Scientific classification
- Kingdom: Animalia
- Phylum: Chordata
- Class: Aves
- Order: Columbiformes
- Family: Columbidae
- Genus: Phapitreron
- Species: P. leucotis
- Binomial name: Phapitreron leucotis (Temminck, 1823)

= White-eared brown dove =

- Genus: Phapitreron
- Species: leucotis
- Authority: (Temminck, 1823)
- Conservation status: LC

Species of bird

The white-eared brown dove (Phapitreron leucotis) is a species of bird in the family Columbidae. It is endemic to the Philippines where it is found across most of the country except Palawan, Sulu and Batanes. Its habitat is in lowland and montane forests.
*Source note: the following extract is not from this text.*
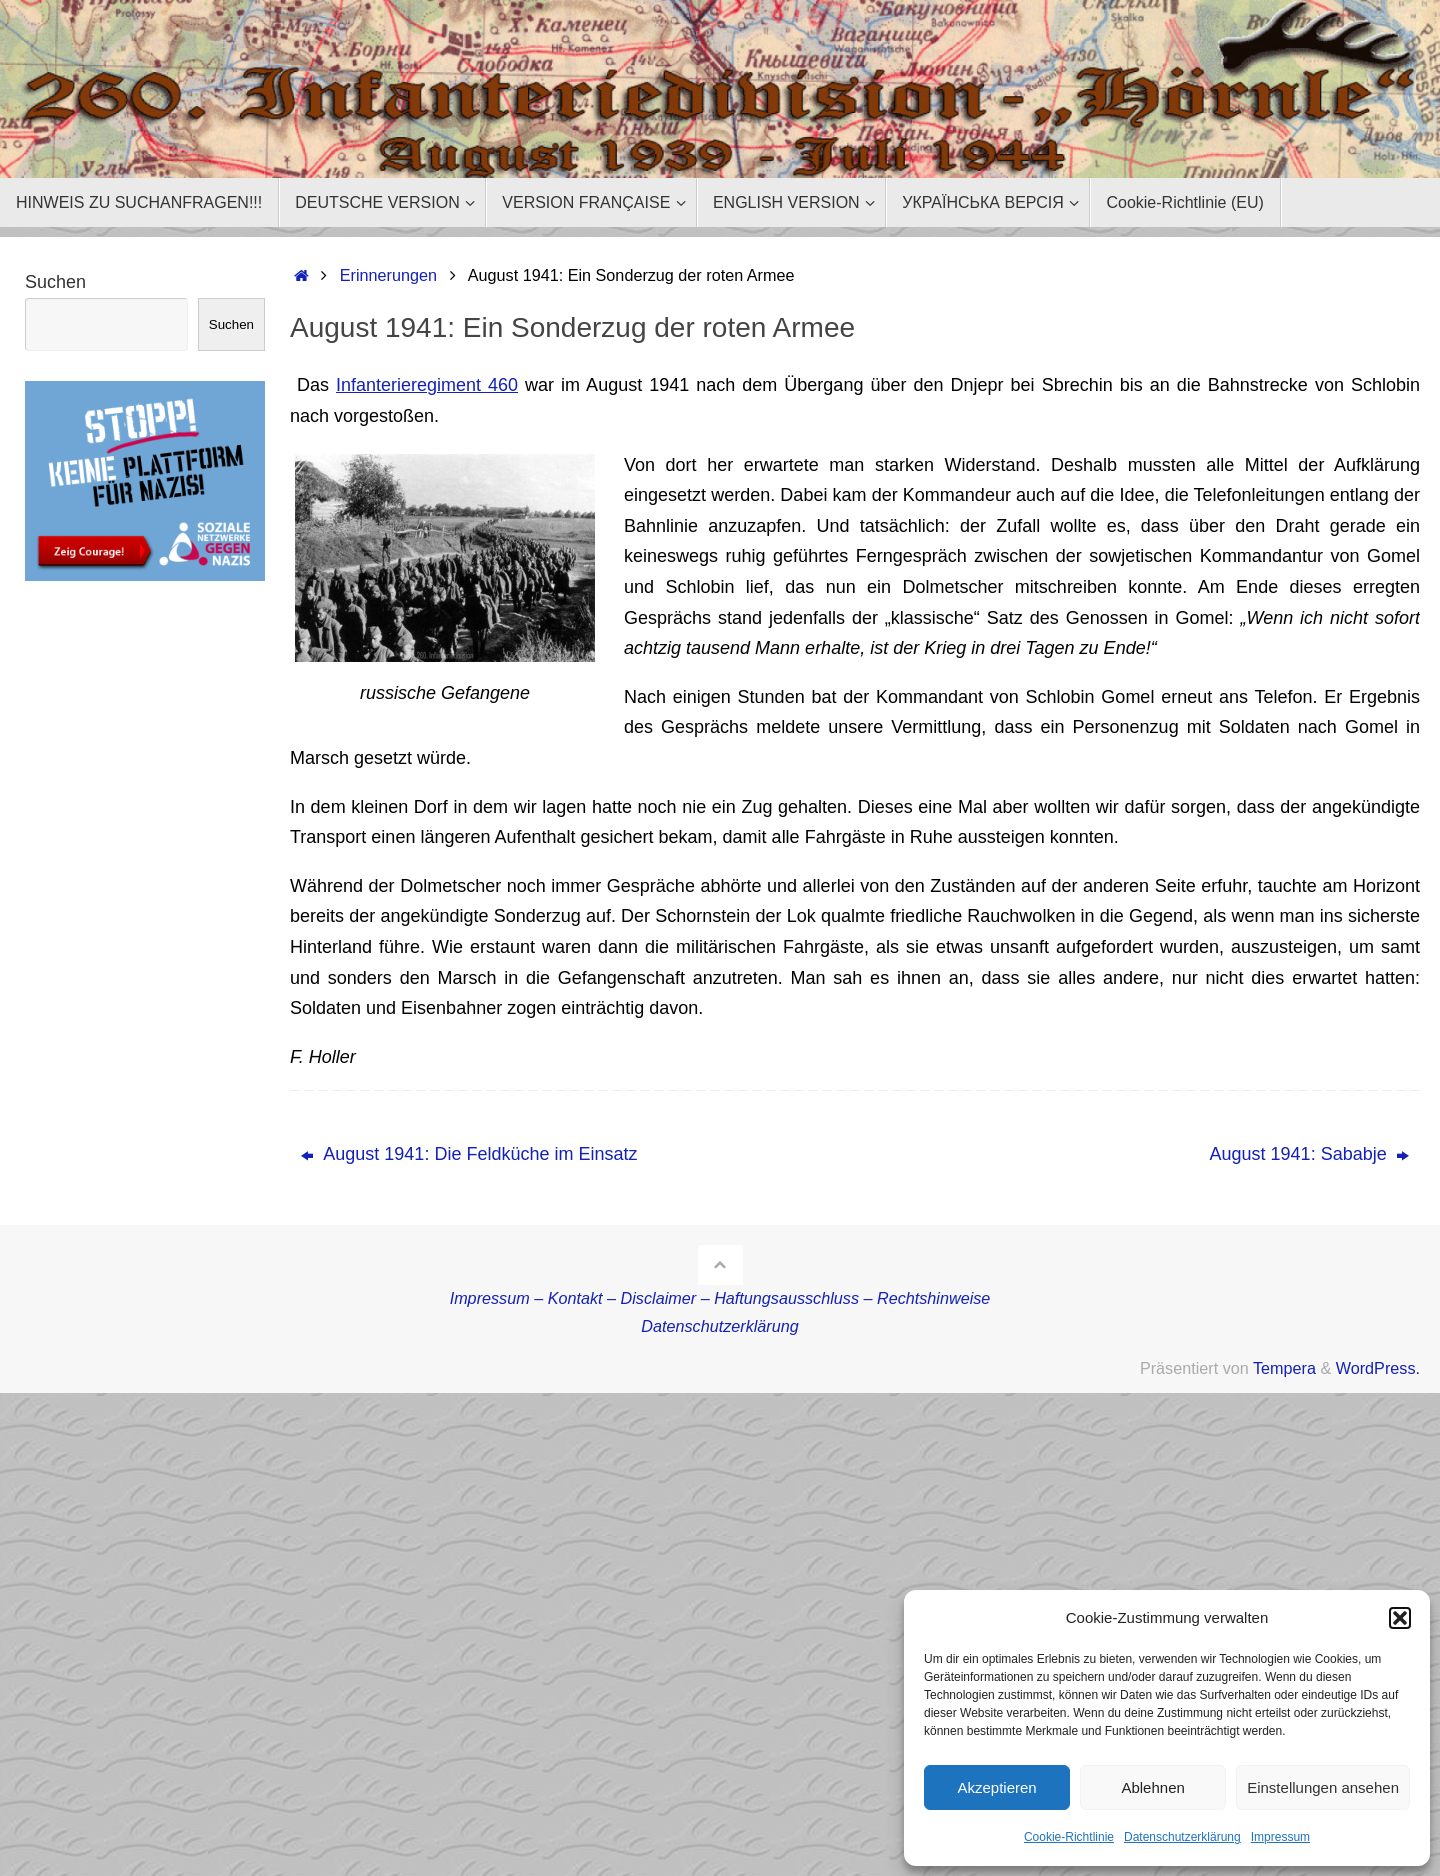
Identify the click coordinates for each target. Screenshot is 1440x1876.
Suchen (55, 282)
This species population is decreasing in number due to habitat loss, hunting and the capture for the illegal wildlife trade.

It is illegal to hunt, capture or possess white-eared brown doves under Philippine Law RA 9147.

== Description and taxonomy ==

=== Subspecies ===
Four subspecies are recognized:

- P. l. leucotis— Found on Luzon, Polillo, Alabat, Catanduanes, Lubang, Verde, Mindoro and Marinduque.
- P. l. nigrorum — Found on Tablas, Sibuyan, Ticao, Masbate, Panay, Calagnaan, Guimaras, Negros and Cebu; shorter bill, green-glossy nape, more metallic mantle, buff chin and throat, gray iris and a glossy gold-green breast
- P. l. brevirostris — Found on Samar, Biliran, Leyte, Calicoan, Bohol, Siquijor, Camiguin Sur, Dinagat, Siargao, Mindanao; whitish throat and forecrown, pink on nape and a brighter metallic blue mantle and has a shortbill
- P. l. occipitalis — Found on Basilan and Sulu; similar to but with a rich purple nape and warm brown iris

The Handbook of the Birds of the World recognizes it as three separate species leucotis as White-eared brown dove, nigrorum as Buff-eared brown dove brevirostris and occipitalis as Short-billed brown dove.

== Behaviour and ecology ==
Diet consists of seeds and fruits. Usually seen alone or in pairs but also may congregate in fruiting trees. Breeding season believed to be from March to June. Nest is a typical lazily built dove nest of lose arrangement of twigs on a branch. Lays 2 glossy white eggs.

== Habitat and conservation status ==
Its natural habitats at tropical moist lowland and montane primary forest and secondary forest up to 2,300 meters above sea level.

The IUCN Red List recognizes the three species but all are assessed as least-concern species. This is heavily trapped for the pet-trade and hunted for its meat yet remains locally common.